WORK REQUIRED =>
Could you write out the data again from the first line up to and including the line with "pyautogui.click(x=67, y=210)", swapping every "Instruction" for "Step" and changing nothing else?
┄┄┄┄┄┄
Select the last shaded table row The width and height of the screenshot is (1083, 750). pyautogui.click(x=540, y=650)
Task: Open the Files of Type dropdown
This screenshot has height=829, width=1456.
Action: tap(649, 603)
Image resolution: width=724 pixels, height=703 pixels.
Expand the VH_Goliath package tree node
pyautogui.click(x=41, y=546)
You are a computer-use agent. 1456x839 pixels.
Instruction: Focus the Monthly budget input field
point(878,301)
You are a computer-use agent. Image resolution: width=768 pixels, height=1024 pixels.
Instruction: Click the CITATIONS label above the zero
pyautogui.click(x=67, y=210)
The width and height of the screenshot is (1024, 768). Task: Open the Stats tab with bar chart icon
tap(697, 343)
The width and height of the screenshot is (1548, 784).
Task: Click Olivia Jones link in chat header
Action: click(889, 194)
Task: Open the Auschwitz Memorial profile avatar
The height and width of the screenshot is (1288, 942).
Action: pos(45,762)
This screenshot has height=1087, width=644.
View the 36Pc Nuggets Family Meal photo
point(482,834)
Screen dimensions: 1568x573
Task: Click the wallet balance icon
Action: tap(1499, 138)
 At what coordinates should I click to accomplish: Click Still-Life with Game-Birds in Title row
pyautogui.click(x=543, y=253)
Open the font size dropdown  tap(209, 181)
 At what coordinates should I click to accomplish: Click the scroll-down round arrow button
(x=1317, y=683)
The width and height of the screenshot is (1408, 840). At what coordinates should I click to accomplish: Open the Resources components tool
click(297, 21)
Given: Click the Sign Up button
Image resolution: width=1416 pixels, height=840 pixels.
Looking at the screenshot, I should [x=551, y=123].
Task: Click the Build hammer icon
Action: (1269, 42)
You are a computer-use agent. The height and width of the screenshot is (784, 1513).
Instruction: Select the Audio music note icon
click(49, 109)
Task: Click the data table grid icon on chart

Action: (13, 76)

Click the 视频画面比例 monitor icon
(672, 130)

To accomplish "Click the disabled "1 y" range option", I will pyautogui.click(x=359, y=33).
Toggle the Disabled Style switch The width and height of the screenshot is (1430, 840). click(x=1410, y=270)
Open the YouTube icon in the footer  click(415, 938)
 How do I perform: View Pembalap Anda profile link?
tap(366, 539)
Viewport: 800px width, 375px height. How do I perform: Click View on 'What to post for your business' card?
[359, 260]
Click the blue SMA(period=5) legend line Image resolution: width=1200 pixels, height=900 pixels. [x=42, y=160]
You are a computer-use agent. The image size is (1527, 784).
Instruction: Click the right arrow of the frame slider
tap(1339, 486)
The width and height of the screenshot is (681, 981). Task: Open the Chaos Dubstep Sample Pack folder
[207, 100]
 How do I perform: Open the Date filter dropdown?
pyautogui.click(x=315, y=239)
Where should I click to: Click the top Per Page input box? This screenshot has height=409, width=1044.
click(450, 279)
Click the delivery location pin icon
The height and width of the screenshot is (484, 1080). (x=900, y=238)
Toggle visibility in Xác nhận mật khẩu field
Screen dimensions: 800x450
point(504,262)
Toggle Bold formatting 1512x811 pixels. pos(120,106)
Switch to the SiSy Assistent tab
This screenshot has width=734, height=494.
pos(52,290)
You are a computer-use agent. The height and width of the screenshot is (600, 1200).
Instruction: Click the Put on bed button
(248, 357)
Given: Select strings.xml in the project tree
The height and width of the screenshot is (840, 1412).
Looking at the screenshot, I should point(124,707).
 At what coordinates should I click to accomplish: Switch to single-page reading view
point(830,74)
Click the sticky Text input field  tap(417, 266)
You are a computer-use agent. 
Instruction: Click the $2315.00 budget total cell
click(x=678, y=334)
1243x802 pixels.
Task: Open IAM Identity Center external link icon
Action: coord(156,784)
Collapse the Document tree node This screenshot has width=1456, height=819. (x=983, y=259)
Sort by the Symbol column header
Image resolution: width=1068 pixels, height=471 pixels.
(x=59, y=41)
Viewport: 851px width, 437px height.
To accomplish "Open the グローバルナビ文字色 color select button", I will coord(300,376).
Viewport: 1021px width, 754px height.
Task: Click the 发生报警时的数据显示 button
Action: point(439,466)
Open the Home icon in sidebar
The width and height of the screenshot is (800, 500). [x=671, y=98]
┄┄┄┄┄┄
RESULT OF THE TASK =>
Select the last shaded table row The width and height of the screenshot is (1083, 750). pyautogui.click(x=540, y=650)
Task: Open the Files of Type dropdown
This screenshot has height=829, width=1456.
Action: tap(649, 603)
Image resolution: width=724 pixels, height=703 pixels.
Expand the VH_Goliath package tree node
pyautogui.click(x=41, y=546)
You are a computer-use agent. 1456x839 pixels.
Step: Focus the Monthly budget input field
point(878,301)
You are a computer-use agent. Image resolution: width=768 pixels, height=1024 pixels.
Step: Click the CITATIONS label above the zero
pyautogui.click(x=67, y=210)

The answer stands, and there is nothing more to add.